Some Gettysburg veterans cried foul when the 72nd Pennsylvania placed its statue at the ‘Bloody Angle’.

West of Hancock Avenue, just north of the Copse of Trees that marks the High Water Mark of the Confederacy, stands the monument of the 72nd Pennsylvania Volunteer Infantry, topped by a statue of a member of the regiment gripping a musket by the barrel, as though he’s about to club an unseen foe. That fearsome pose reflects  the struggle that took place here along a low stone wall on July 3, 1863, during the climax of the Confederate attack remembered today as Pickett’s Charge. So desperate was the fighting on that  spot that the corner where the stone wall makes a 90-degree turn became known as the “Bloody Angle.”

This iconic monument has stood on that spot since July 4, 1891, but few of its admirers are aware of the controversy it once inspired, or have ever heard of the court battle that the regiment’s survivors fought to install it there. Some veterans had argued that the 72nd Pennsylvania had not really fought at the Angle and didn’t deserve to be honored at that forward position. One embittered former soldier asked, “What is the value of a Monument on the field  anyhow, when it attempts to enforce a lie?”

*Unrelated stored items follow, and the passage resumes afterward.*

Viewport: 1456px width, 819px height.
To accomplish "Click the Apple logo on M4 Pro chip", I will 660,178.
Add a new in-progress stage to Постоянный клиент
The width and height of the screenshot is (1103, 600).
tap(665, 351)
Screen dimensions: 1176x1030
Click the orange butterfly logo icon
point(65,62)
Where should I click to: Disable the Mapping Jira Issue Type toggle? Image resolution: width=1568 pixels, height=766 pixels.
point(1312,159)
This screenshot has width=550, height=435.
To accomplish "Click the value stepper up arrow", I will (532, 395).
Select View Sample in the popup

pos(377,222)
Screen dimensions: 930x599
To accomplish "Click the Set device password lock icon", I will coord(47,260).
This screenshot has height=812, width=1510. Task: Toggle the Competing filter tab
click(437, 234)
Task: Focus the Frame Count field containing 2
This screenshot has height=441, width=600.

The 72nd Pennsylvania belonged to the Philadelphia Brigade, officially the 2nd Brigade, 2nd Division, II Corps, Army of the Potomac. The brigade’s four regiments—the 69th, 71st, 72nd and 106th Pennsylvania—had been raised almost entirely in Philadelphia, yet the unit was originally known as the California Brigade because its founder, Oregon  Sen. Edward Baker, had wanted it to represent the Western states. The 72nd Pennsylvania (originally the 3rd California) was mustered in in August 1861, with Colonel De Witt  Clinton Baxter in command and Theodore Hesser serving  as lieutenant colonel, and was spared the debacle of Ball’s  Bluff in October that cost Baker his life. General Charles  Burns replaced Baker at the head of the brigade. The  regiment participated in the Siege of Yorktown during the 1862 Peninsula Campaign but received its real baptism of  fire at the Battle of Seven Pines (Fair Oaks). It fought at  Glendale and made the July retreat from Malvern Hill to  Harrison’s Landing, on the James River. “I am entirely  satisfied with the conduct of my brigade,” wrote Burns,  who had been shot in the face at Savage’s Station but continued fighting with a handkerchief pressed to the wound.

The brigade served as a rear guard following the Second Battle of Bull Run, but had a much hotter time at the  Battle of Antietam, fighting in the notorious West Woods.  

At Fredericksburg in December the brigade, now under  the command of Brig. Gen. Joshua T. Owen, advanced  toward Marye’s Heights and halted amid the dead and  wounded from the battle’s earlier attacks. It remained  there, under fire, until relieved that night. At Chancellorsville in May 1863 the brigade served as pickets to cover VI Corps troops as they recrossed the Rappahannock River  after being stymied during the fighting at Salem Church.

About a month after his victory at Chancellorsville,  General Robert E. Lee began moving his army north toward Pennsylvania, followed by the Army of the Potomac.  Late at night on June 14, 1863, the 72nd Pennsylvania left  with its division from Falmouth, Va., and started the long  trek north. On June 28, the day Maj. Gen. George Meade  replaced Joseph Hooker in command of the Army of the  Potomac, the brigade reached Frederick, Md.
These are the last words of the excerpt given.